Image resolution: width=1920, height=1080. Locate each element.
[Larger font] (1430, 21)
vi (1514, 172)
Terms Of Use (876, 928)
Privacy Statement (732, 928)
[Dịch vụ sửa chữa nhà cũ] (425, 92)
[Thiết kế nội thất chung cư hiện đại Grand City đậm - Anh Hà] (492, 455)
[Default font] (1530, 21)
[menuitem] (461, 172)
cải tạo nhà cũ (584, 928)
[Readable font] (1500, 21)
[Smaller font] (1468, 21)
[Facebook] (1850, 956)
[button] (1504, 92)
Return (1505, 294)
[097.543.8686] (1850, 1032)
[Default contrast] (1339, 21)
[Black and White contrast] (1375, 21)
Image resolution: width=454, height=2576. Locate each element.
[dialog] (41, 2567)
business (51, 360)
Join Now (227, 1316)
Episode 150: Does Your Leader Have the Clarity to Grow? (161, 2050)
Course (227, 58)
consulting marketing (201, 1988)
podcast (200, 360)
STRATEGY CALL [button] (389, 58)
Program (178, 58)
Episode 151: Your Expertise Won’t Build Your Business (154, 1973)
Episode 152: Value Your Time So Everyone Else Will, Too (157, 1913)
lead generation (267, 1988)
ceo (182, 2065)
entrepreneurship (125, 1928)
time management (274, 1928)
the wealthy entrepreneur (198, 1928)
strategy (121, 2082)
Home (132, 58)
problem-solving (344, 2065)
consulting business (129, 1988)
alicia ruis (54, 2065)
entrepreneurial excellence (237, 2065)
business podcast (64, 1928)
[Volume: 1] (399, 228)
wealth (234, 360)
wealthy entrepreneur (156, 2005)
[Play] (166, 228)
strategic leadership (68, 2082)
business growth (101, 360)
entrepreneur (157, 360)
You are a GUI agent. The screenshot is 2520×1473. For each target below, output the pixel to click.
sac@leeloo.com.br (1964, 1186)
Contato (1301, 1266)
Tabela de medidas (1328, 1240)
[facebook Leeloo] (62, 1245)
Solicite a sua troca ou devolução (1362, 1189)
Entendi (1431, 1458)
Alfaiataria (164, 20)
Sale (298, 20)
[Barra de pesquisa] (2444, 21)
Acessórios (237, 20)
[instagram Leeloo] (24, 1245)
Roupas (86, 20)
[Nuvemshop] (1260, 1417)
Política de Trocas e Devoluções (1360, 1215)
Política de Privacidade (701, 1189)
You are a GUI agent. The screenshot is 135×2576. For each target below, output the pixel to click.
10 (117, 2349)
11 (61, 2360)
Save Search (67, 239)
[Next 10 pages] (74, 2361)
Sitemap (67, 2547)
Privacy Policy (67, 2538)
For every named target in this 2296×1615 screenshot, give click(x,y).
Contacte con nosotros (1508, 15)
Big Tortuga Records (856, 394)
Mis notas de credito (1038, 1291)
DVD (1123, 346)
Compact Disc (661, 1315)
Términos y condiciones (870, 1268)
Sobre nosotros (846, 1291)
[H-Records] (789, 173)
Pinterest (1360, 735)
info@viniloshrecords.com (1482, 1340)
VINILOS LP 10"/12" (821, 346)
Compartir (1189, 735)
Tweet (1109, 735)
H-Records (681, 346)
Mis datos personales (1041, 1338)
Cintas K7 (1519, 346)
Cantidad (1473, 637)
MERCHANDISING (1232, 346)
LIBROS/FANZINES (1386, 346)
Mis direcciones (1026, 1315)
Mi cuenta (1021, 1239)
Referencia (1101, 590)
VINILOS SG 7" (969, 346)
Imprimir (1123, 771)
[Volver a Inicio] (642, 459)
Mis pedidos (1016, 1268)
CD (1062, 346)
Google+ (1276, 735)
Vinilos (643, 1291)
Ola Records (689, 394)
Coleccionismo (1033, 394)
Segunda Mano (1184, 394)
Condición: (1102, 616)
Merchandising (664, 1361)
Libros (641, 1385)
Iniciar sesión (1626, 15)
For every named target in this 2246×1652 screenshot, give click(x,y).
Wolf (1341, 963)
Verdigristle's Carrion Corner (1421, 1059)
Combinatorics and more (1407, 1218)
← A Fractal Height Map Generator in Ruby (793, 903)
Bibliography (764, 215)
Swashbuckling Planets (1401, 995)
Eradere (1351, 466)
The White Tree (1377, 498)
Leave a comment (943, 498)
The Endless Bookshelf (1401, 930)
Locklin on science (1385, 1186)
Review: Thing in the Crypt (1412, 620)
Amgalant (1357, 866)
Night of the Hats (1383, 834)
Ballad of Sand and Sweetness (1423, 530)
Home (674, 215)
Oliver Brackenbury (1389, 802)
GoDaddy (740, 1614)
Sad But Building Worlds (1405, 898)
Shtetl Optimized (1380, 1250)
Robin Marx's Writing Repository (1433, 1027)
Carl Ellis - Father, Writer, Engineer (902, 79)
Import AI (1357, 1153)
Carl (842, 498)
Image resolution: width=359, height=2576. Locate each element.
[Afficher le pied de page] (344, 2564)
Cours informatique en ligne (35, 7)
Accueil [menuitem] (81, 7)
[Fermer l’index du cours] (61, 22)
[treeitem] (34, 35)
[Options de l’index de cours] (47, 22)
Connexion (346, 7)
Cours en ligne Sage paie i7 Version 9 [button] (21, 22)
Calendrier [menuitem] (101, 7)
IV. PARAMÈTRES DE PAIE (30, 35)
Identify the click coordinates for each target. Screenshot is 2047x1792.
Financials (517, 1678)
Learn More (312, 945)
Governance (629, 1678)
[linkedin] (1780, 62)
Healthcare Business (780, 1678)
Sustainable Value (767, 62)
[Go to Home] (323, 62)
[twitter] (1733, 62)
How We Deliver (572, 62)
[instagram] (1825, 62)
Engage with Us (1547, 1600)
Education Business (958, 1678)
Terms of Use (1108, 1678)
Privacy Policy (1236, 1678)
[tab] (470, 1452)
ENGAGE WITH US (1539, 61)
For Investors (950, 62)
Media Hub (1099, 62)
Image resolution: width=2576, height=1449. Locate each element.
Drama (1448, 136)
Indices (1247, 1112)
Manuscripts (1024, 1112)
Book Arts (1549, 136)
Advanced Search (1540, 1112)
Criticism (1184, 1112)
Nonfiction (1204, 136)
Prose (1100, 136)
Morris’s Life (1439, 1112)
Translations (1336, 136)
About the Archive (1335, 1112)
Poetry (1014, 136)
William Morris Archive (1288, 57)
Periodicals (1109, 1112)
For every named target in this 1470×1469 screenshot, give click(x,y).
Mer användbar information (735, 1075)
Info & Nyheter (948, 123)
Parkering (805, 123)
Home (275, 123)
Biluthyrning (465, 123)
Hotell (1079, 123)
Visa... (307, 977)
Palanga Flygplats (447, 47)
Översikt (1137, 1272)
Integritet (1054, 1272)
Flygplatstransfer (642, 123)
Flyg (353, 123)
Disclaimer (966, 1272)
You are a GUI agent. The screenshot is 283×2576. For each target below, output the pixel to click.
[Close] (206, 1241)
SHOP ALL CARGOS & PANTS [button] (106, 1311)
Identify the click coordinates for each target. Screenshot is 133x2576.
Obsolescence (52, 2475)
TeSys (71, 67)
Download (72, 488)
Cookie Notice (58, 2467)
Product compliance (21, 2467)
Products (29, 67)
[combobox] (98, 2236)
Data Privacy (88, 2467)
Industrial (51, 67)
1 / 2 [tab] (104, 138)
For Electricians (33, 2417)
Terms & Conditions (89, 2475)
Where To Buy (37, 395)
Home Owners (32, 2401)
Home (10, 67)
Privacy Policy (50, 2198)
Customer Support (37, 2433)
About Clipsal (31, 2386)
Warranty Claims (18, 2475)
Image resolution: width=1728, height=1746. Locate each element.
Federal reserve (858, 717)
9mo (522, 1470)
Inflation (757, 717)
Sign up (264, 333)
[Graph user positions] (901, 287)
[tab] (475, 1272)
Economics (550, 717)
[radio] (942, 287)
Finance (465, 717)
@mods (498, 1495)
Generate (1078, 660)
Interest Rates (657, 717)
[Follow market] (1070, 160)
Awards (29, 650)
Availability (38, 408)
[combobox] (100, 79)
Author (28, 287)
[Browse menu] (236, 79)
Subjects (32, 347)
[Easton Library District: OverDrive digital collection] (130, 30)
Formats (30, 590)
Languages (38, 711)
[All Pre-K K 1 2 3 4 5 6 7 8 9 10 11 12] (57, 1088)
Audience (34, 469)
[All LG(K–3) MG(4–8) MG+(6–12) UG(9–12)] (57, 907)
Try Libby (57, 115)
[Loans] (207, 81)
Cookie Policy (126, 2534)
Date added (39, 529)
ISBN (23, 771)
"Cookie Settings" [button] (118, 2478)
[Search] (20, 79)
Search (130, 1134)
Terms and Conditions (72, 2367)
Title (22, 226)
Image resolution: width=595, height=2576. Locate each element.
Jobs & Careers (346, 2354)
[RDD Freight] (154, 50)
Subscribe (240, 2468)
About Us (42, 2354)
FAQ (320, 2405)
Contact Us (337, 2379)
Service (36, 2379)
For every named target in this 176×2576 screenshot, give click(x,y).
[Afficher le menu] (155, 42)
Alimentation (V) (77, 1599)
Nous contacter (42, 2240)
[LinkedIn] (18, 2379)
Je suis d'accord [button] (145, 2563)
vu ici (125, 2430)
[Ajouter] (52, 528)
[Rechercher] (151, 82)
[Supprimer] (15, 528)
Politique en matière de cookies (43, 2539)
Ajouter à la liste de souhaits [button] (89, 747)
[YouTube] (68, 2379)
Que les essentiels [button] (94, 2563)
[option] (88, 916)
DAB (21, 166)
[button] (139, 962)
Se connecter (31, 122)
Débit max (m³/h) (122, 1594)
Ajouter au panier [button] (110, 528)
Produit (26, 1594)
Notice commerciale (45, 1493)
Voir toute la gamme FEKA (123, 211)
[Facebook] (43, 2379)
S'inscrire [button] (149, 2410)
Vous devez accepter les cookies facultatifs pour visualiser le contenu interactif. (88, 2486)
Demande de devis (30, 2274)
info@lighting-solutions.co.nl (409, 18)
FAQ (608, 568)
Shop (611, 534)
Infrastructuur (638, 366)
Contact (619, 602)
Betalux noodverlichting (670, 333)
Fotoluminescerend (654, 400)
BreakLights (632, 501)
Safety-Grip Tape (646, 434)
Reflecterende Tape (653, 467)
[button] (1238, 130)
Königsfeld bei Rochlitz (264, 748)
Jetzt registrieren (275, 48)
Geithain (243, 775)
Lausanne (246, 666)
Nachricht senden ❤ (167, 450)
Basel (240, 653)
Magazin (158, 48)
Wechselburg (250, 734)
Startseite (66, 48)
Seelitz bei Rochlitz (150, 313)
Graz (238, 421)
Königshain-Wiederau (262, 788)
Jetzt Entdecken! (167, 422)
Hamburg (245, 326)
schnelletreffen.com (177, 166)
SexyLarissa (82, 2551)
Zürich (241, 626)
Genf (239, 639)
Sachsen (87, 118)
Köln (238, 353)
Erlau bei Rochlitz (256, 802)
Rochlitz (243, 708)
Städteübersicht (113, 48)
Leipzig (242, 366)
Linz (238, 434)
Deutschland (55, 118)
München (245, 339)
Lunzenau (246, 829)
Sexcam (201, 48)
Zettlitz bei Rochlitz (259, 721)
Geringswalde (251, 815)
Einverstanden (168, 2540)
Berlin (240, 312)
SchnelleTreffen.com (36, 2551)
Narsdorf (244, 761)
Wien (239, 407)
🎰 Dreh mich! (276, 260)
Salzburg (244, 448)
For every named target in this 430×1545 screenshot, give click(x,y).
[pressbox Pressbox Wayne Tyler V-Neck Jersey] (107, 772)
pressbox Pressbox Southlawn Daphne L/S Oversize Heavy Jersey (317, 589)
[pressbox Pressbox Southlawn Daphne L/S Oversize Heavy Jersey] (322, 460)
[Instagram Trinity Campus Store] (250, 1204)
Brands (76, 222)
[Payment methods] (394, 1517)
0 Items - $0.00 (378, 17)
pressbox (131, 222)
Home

- - - -

- Goal of the exercise: Reproduce, word for word, every line starting at the line that contains "[Instagram Trinity Campus Store] (250, 1204)" and ending with the final line of the entries.

- Answer to this task:
[Instagram Trinity Campus Store] (250, 1204)
Brands (76, 222)
[Payment methods] (394, 1517)
0 Items - $0.00 (378, 17)
pressbox (131, 222)
Home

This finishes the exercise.